- WORK TO COMPLETE -
Your reply must contain the lines from the one with "You are a GUI" through the last line of the material, exact and complete, with no pictures and no other text.

:::::

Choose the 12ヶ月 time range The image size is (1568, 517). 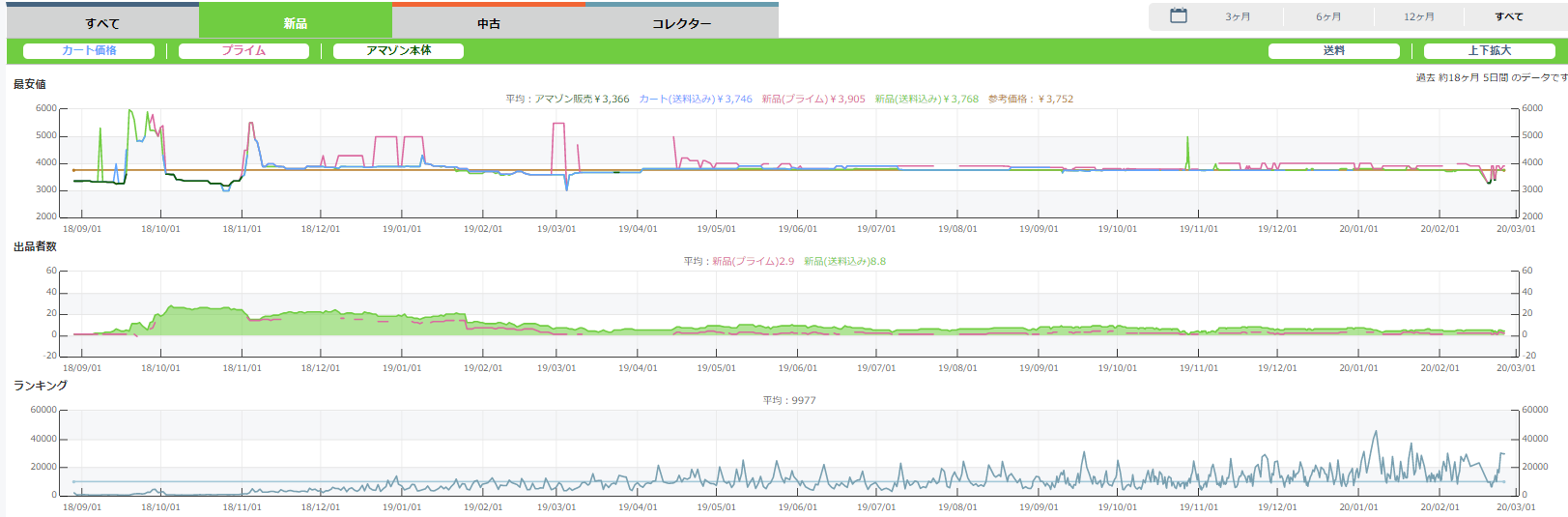point(1418,16)
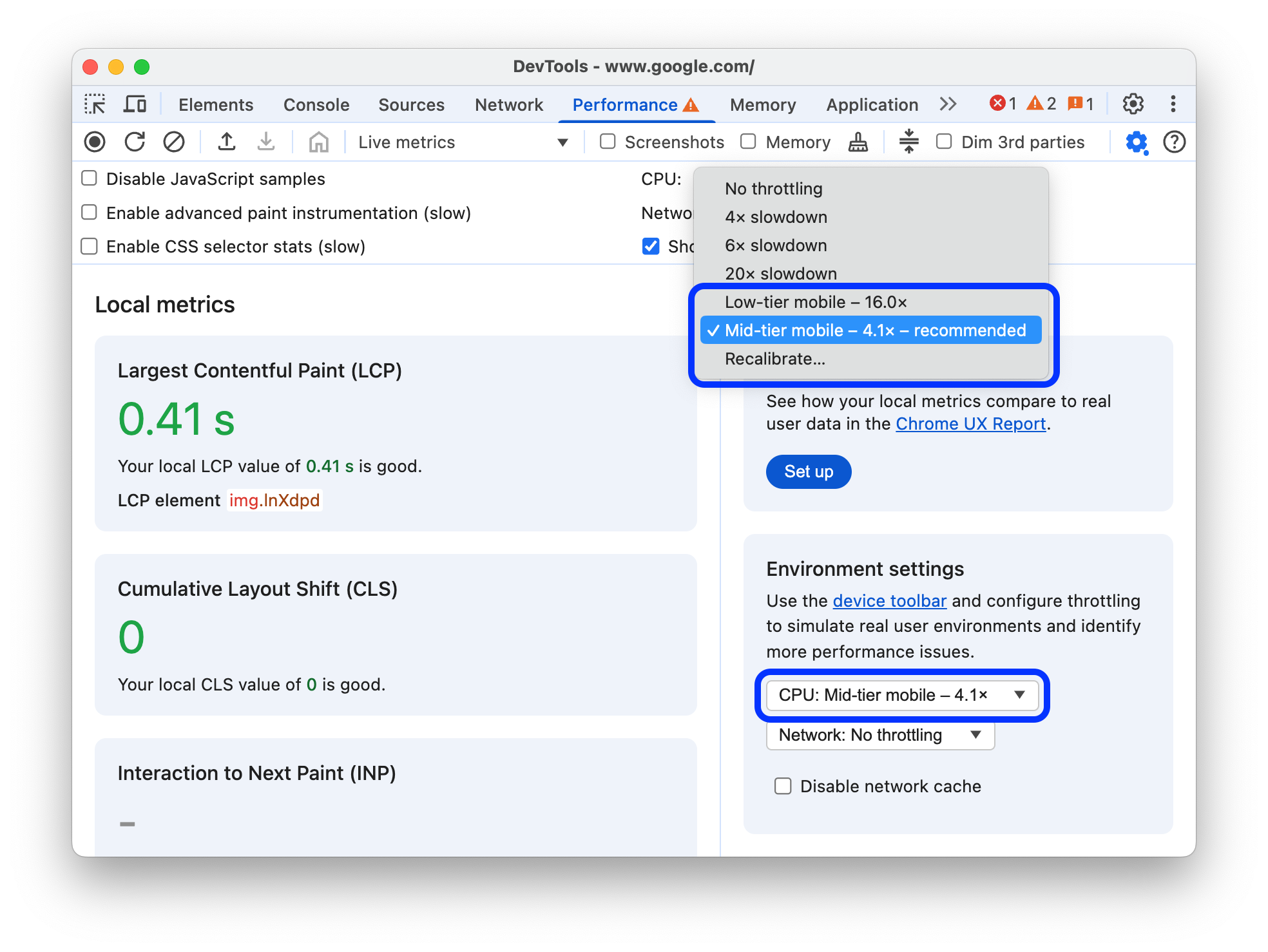The image size is (1268, 952).
Task: Enable Disable JavaScript samples
Action: [x=89, y=180]
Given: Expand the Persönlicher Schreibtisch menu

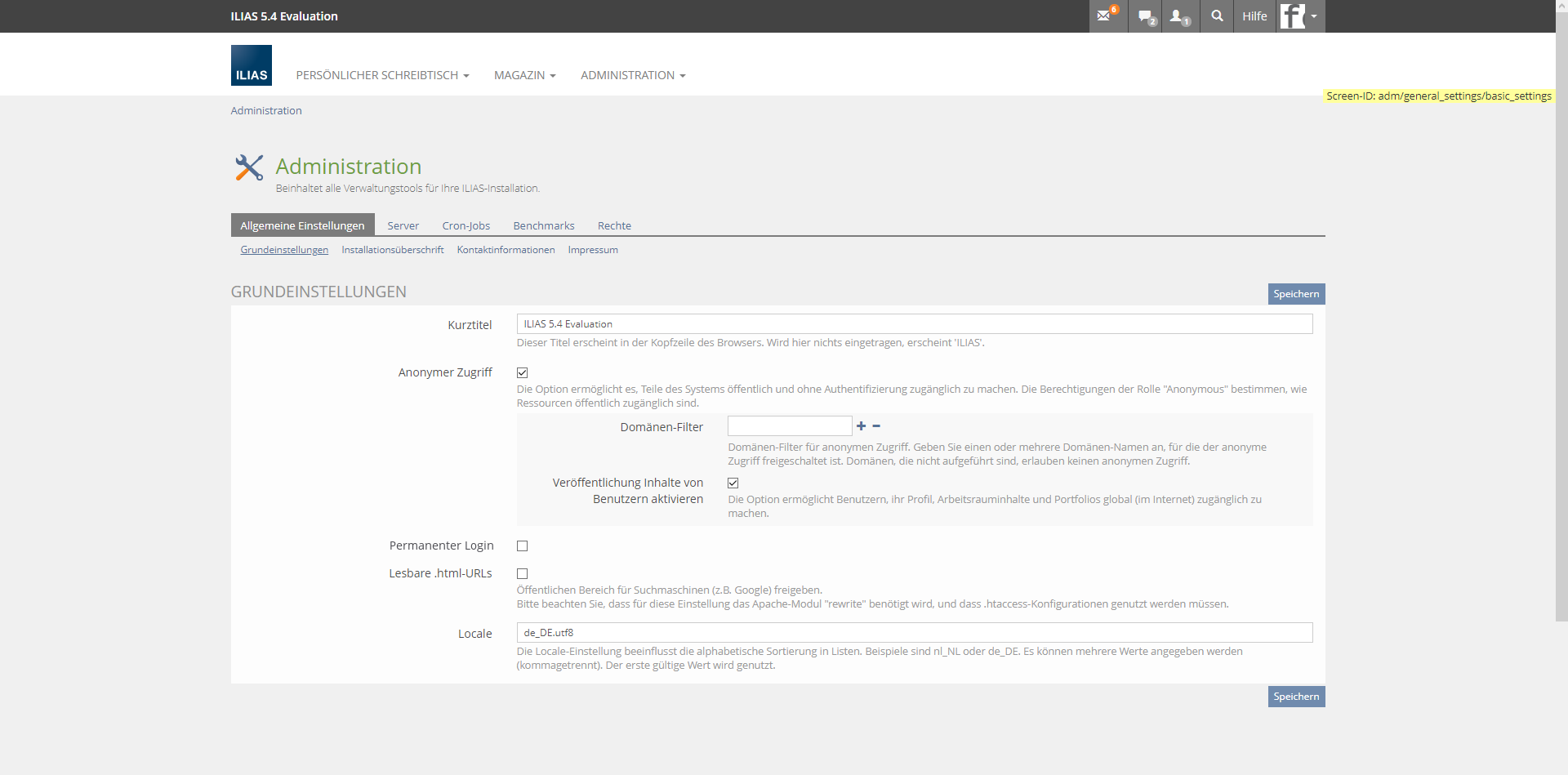Looking at the screenshot, I should 382,75.
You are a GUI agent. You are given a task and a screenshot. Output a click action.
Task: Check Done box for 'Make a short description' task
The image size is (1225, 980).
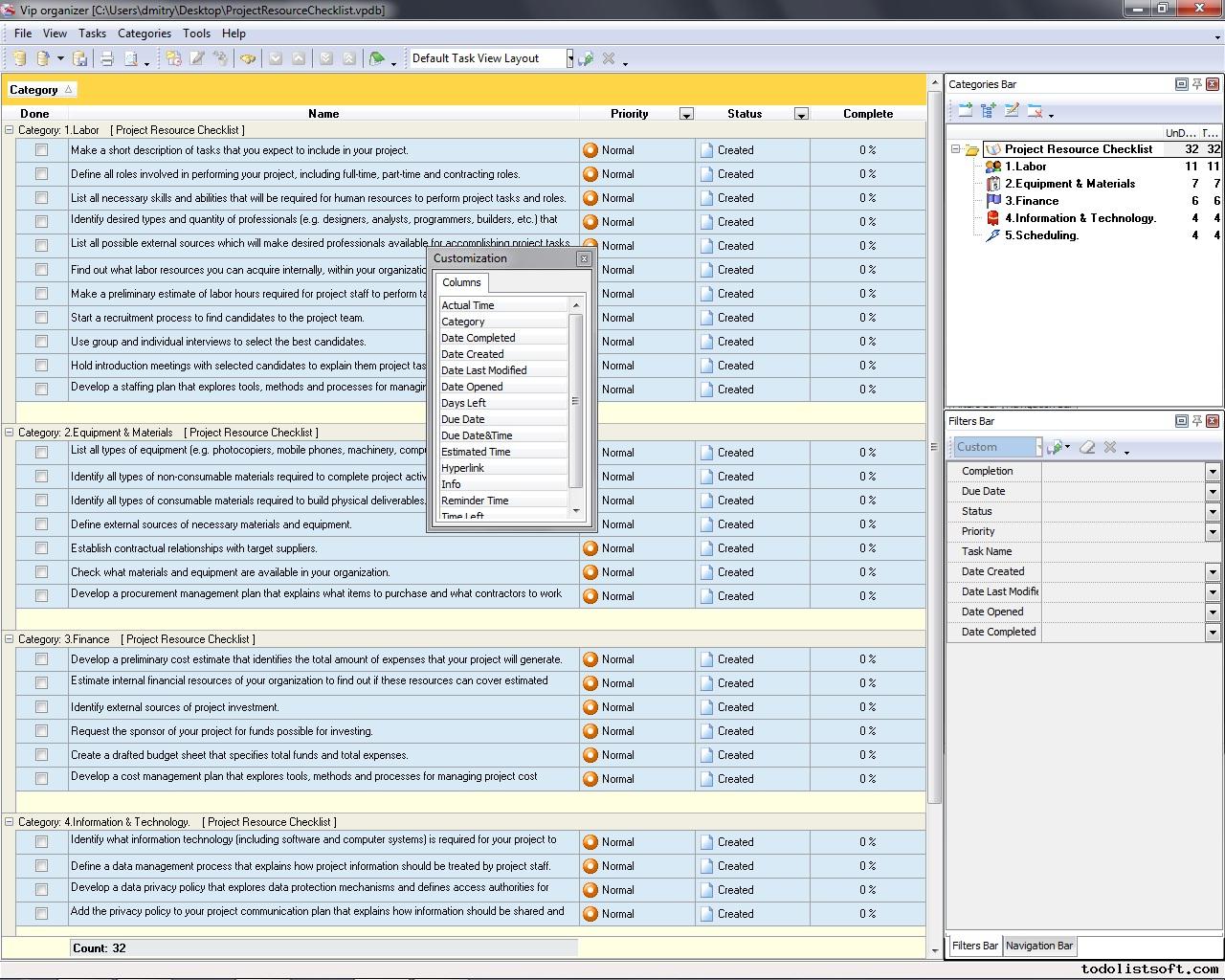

:::::

- RESULT BELOW -
You are a GUI agent. You are given a task and a screenshot. Output a click action.
Task: Check Done box for 'Make a short description' task
The image size is (1225, 980).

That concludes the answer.